§ **MATERIAL FOR THIS EXERCISE**
===============
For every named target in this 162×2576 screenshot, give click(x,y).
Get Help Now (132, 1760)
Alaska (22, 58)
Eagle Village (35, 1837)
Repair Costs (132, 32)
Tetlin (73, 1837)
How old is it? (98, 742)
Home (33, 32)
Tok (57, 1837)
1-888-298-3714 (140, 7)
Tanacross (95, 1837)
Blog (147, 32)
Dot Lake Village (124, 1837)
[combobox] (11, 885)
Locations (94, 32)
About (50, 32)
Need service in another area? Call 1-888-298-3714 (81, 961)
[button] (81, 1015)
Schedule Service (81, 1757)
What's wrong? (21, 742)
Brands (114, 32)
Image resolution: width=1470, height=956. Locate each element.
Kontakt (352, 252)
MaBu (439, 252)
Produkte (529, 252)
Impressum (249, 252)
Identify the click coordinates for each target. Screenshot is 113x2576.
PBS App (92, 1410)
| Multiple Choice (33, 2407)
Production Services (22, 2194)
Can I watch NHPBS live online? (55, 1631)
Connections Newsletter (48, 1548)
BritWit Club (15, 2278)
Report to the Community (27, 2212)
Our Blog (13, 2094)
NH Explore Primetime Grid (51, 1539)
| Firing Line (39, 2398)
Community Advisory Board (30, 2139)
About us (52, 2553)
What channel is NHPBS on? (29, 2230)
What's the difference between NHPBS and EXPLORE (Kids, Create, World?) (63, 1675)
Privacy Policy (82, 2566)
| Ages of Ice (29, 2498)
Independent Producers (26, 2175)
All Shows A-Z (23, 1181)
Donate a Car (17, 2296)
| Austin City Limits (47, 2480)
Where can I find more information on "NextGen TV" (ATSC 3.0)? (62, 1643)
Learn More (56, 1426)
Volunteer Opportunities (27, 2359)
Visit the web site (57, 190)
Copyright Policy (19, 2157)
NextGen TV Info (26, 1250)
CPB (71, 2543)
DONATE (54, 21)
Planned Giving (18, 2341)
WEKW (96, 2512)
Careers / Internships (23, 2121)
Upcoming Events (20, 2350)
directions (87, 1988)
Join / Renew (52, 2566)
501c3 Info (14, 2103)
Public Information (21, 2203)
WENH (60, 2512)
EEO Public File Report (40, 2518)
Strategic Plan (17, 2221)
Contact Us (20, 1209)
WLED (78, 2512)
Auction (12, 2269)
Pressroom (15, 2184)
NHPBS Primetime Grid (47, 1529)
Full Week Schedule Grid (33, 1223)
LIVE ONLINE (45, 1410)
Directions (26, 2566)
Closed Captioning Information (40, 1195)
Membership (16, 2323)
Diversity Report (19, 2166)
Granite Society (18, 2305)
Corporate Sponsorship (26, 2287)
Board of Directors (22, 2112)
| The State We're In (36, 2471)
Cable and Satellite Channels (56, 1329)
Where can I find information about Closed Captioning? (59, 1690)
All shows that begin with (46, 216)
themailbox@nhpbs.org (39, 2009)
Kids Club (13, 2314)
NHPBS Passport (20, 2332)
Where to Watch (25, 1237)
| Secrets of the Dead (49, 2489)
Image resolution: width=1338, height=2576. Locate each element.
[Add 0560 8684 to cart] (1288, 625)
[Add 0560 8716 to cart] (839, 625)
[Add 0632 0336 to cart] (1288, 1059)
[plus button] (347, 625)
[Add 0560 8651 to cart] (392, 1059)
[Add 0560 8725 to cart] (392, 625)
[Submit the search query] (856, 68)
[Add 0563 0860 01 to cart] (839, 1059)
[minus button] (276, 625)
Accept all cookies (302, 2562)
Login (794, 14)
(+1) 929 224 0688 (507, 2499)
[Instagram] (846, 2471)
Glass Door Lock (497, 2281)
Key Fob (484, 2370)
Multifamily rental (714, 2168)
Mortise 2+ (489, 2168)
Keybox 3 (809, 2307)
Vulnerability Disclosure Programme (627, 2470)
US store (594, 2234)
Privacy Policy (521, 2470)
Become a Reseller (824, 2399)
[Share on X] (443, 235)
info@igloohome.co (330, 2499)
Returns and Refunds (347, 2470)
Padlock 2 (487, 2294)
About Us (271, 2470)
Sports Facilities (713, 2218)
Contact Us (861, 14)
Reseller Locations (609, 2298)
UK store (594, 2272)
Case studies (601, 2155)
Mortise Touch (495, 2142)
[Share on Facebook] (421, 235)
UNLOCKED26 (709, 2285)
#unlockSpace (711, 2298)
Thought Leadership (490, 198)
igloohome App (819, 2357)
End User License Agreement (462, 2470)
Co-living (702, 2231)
===============
§ **PROBLEM**
Having found the line with "[Share on Facebook] (421, 235)", please set it down along with every line after it through the end of the material above, exactly and with nothing added.

§ **EXPECTED ANSWER**
[Share on Facebook] (421, 235)
UNLOCKED26 (709, 2285)
#unlockSpace (711, 2298)
Thought Leadership (490, 198)
igloohome App (819, 2357)
End User License Agreement (462, 2470)
Co-living (702, 2231)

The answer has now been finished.